What makes the first two issue fall a little flat is that, although we are introduced to an interesting set of characters, Dahl does not seem to know what to do with them. We understand that they want to be superheroes, but where do you go from there? Brian laments to his girlfriend that he feels as though he does not have a life, but we kind of got that impression on the opening page.
# 2 starts with Brian moping during his job in a call center, getting nervous when ordering coffer, and nearly being driven to breaking point by his rat-tormenting co-worker. Did I mention that Brian hates his life? The two issues end up feeling like an overly long introduction to Brian and his aspirations rather than two first two installments of a four part story.
When his powers finally start to manifest, we are treated to some all too brief action as he saves people in a car accident, only to go back to his usual moping around. Which is just as well, because villains are meeting at a super-secret headquarters in Geneva to discuss their next move. Some hero-on-villain action is bound to happen later.

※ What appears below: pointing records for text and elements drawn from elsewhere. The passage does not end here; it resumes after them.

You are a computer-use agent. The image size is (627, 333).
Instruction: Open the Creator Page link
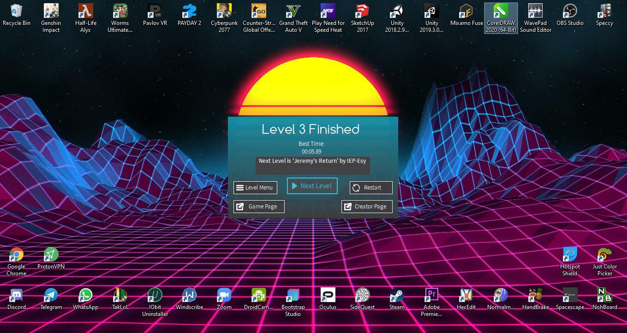(x=367, y=207)
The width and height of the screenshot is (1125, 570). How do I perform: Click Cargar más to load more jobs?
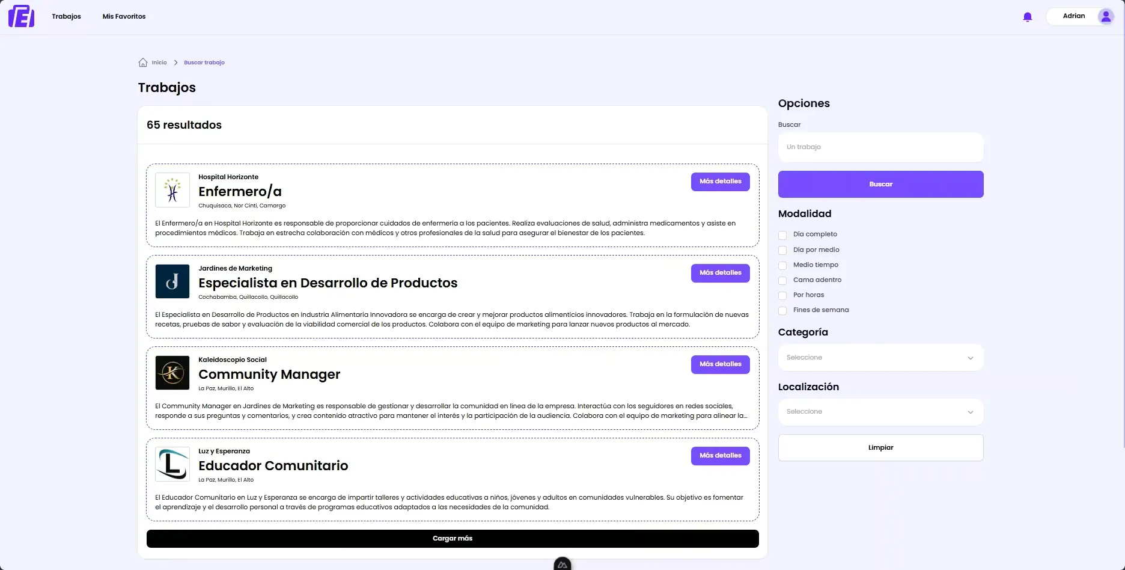(x=453, y=538)
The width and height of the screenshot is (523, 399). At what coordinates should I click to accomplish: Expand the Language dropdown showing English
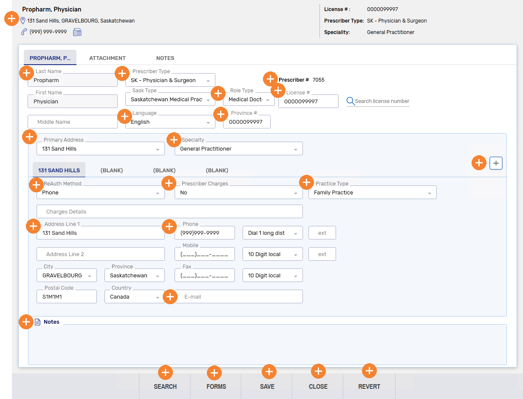pyautogui.click(x=170, y=122)
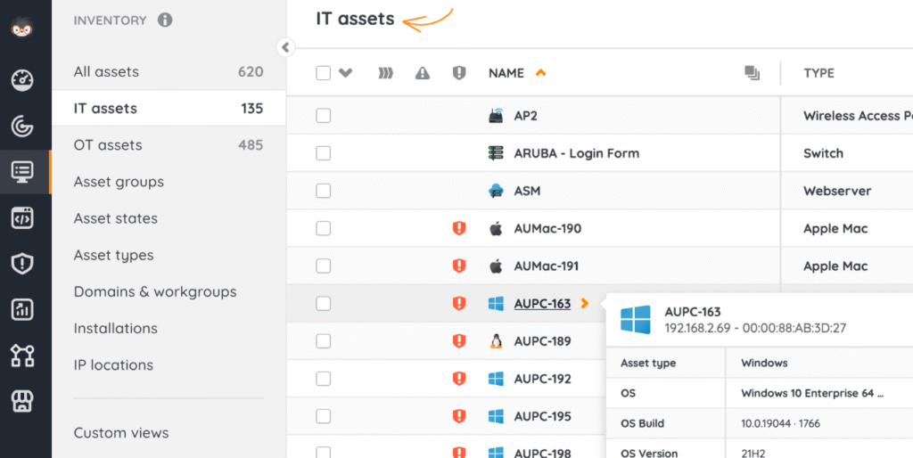This screenshot has height=458, width=913.
Task: Open the dashboard gauge icon in sidebar
Action: (22, 81)
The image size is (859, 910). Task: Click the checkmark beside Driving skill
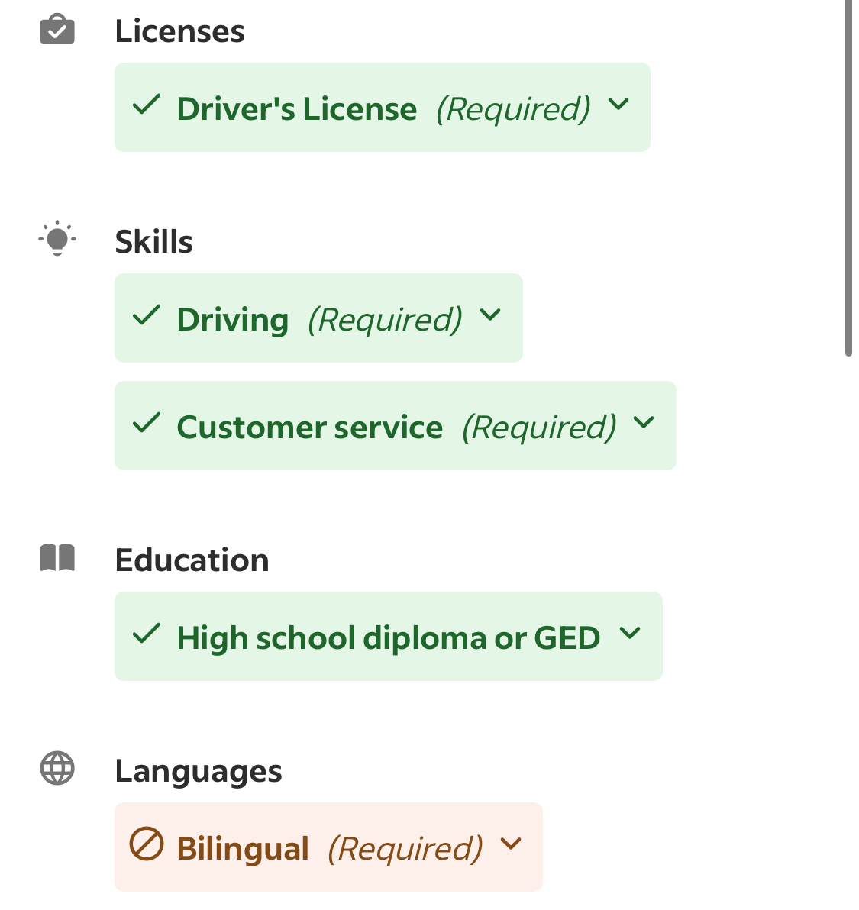[x=147, y=315]
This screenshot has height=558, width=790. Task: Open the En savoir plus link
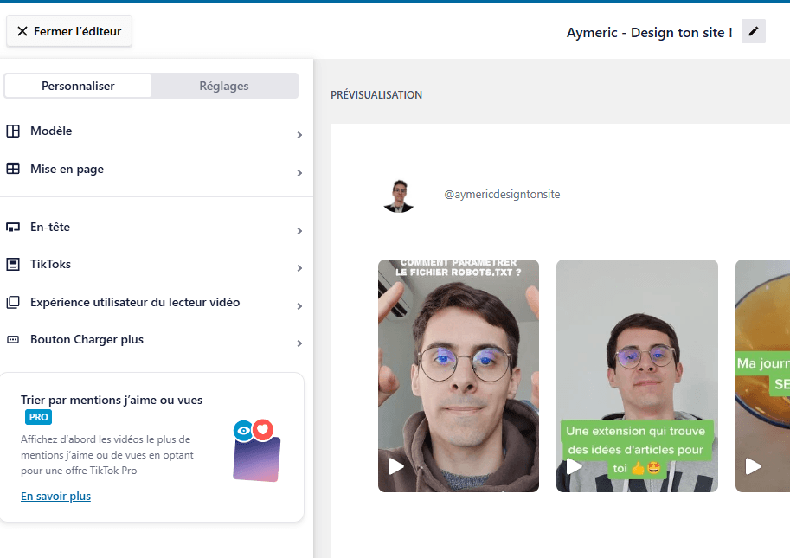(55, 496)
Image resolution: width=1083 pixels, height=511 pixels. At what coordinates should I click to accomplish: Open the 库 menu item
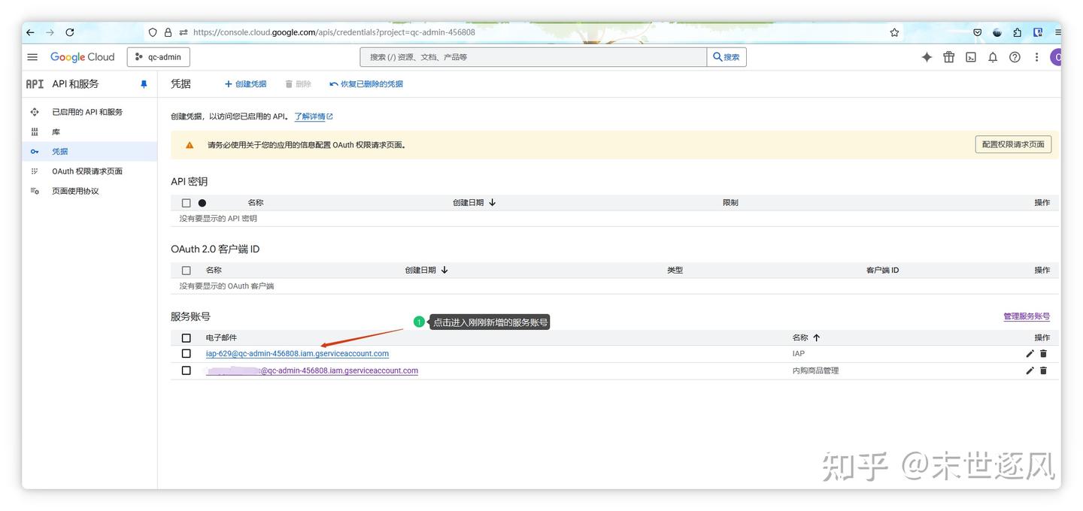point(56,131)

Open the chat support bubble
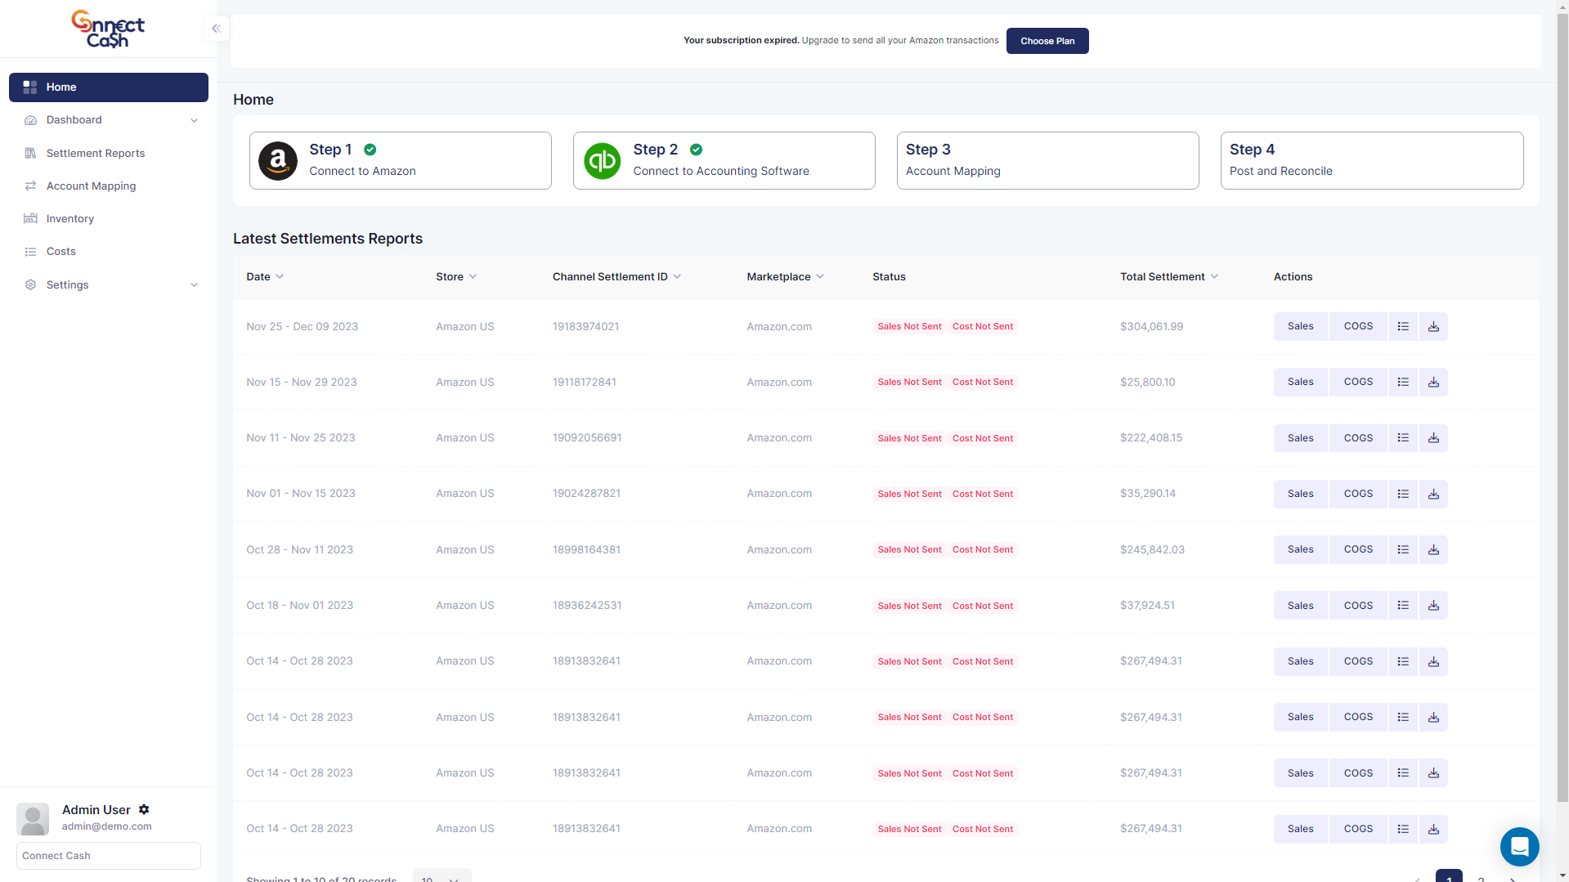tap(1519, 847)
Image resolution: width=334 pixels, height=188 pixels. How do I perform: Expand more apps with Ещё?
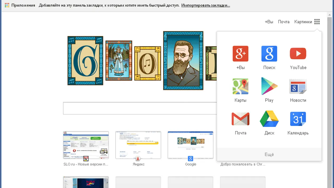point(269,155)
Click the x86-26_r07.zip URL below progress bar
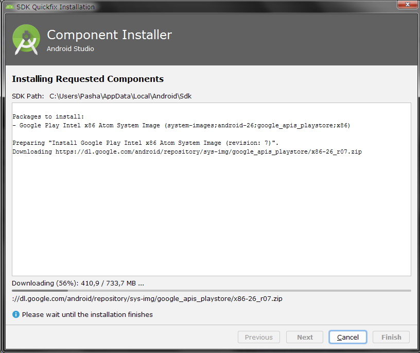This screenshot has height=353, width=420. tap(147, 298)
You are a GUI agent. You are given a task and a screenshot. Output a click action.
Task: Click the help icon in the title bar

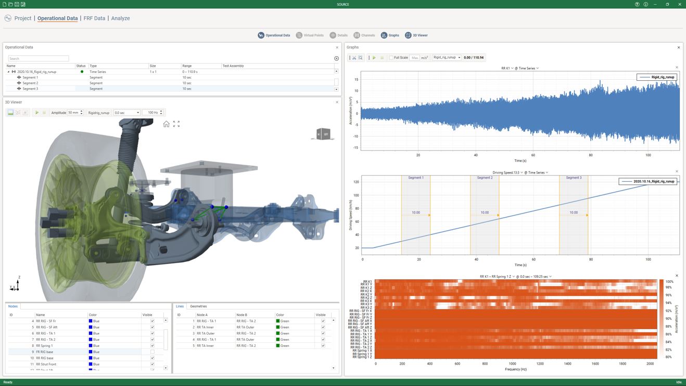[637, 4]
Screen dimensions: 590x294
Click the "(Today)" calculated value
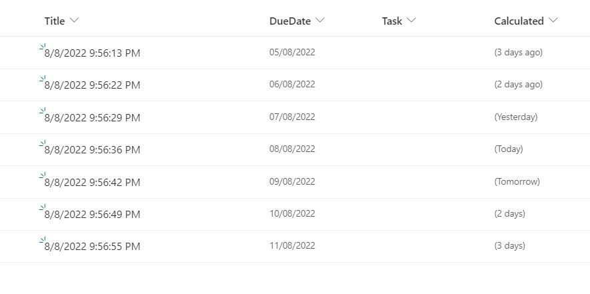(x=509, y=149)
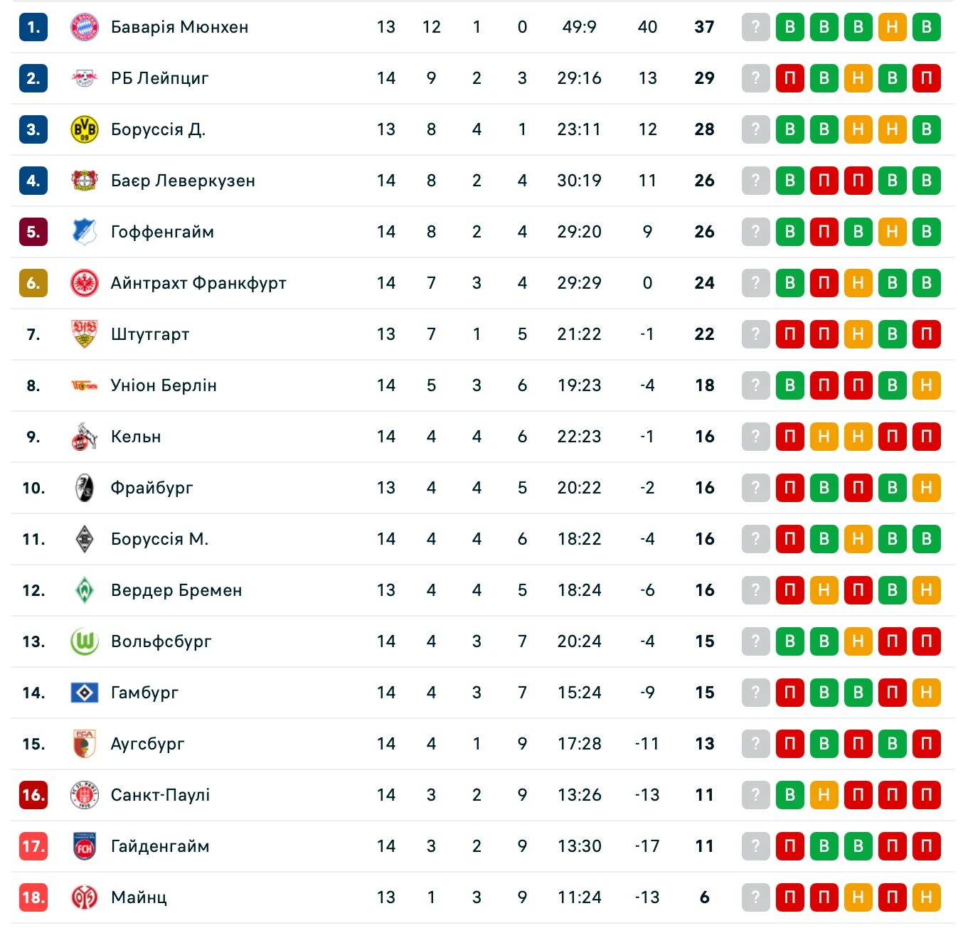Click the red rank 18 position badge
963x928 pixels.
33,897
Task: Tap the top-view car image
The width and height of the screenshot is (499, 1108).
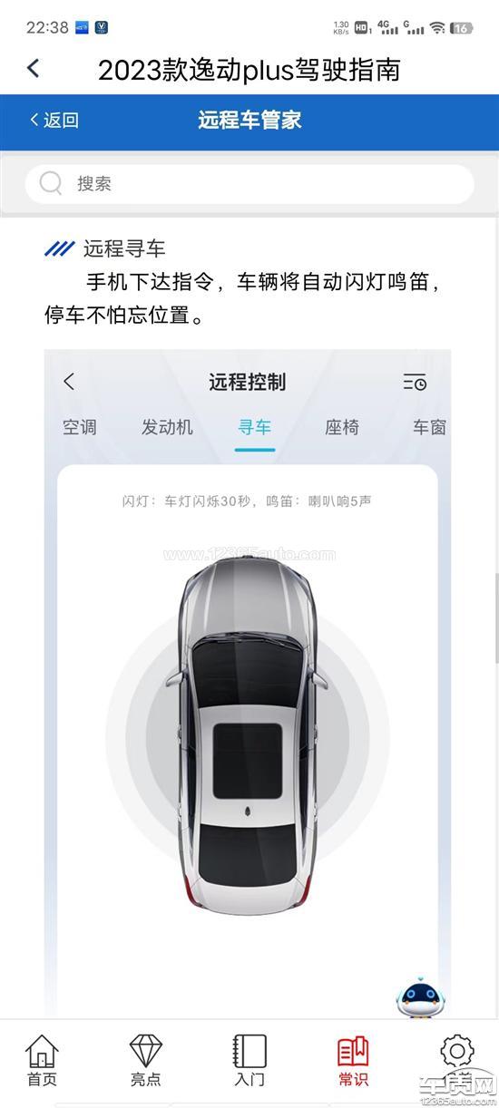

Although it initially seems to be set in a world not too different from our own, we learn form a soliloquy delivered by Brian at the grave of his beloved, that the world is actually hiding secrets. Nothing too big, mind you, just Atlantis, magic and alien gods. Too bad we never see or hear from them apart from the single mention.
Strange that a modern day superhero comic would be in black and white. It’s a bold decision to say the least. While it may make it seem a bit bland, it certainly makes it seem like less of traditional superhero story, and more of a journey into the troubled mind of its protagonist, who clearly sees the world in very black and white terms (sorry). And despite the lack of color, the level of detail of A. Kaviraj’s artwork, is certainly impressive, with everything from Wikipedia to busy streets accurately re-created.
Rapid City #1 and 2, as previously said, feel something like a dead end on a motorway. The premise is there (sort of), the characters are there, but the development is lacking. But when the elements that work, such as the exploration of why people want to be superheroes or the occasional action sequences come into play, they offer flashes of greatness which cannot be overlooked.